„Dracula 3D“


Der unbescholtene Buchhalter Jonathan Harker macht auf seiner Reise von England nach Transsylvanien zum Schloss des Grafen Dracula eine grausame Entdeckung: Der umtriebige Graf verhält sich alles andere als adelig und labt sich bei seinen nächtlichen Spaziergängen am Blut der Dorfbewohner. Als Jonathan die Flucht aus dem Horrorschloss gelingt, hat der Spuk jedoch kein Ende. Dracula hat ein Auge auf Harkers Frau Mina und deren Freundin Lucy geworfen. Jetzt kann nur noch einer helfen: Vampirjäger Professor Abraham Van Helsing!

©Koch Media

Dario Argento muss es wohl gewesen sein, der mir erst kürzlich meinen Space-Klingelton vom Handy geklaut.
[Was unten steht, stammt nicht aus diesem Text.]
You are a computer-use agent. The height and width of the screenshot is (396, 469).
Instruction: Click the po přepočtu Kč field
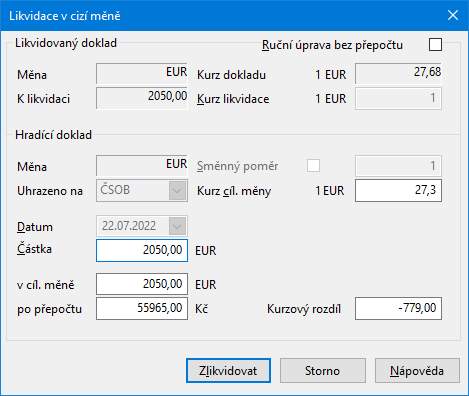click(142, 308)
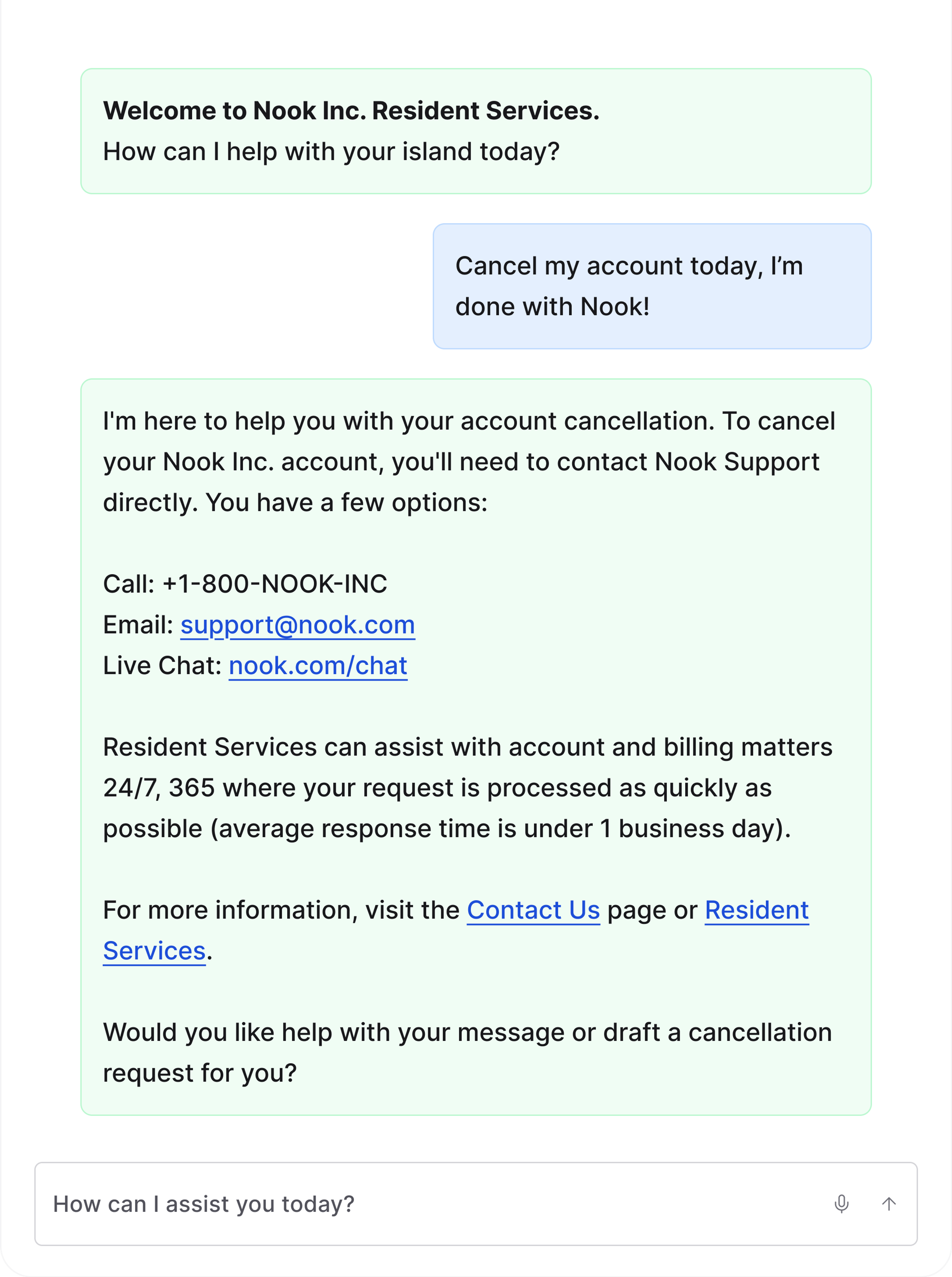
Task: Click the phone number +1-800-NOOK-INC
Action: coord(275,584)
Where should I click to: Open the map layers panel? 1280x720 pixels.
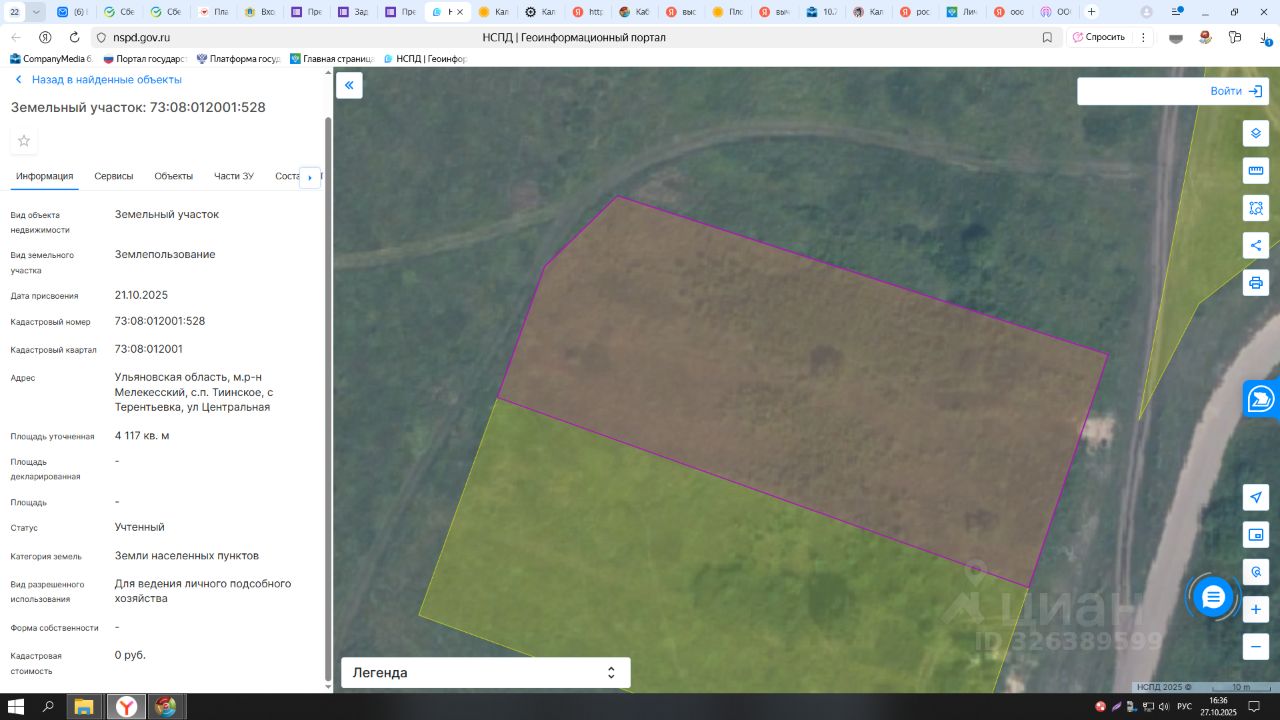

Merkwürdigerweise rechnet man konsequent mit der Ankunft von Aliens, während sich Dracula eigentlich blutarm und mit ständig monotoner Mimik durch Gegnerhorden knabbert. Doch allein der Ersteindruck kann schon nicht überzeugen!

Zwischen Pornosets und überaus schlechten Effekten, die nicht einmal amüsant wirken gesellen sich lachhaft spielende Laiendarsteller dazu, die witzigerweise im O-Ton asynchron sind. Doch als wären diese Faktoren nicht schon peinlich genug für einen Horroraltmeister wie Dario Argento, schafft er es noch grenzdebilere Peinlichkeiten ins Geschehen zu integrieren!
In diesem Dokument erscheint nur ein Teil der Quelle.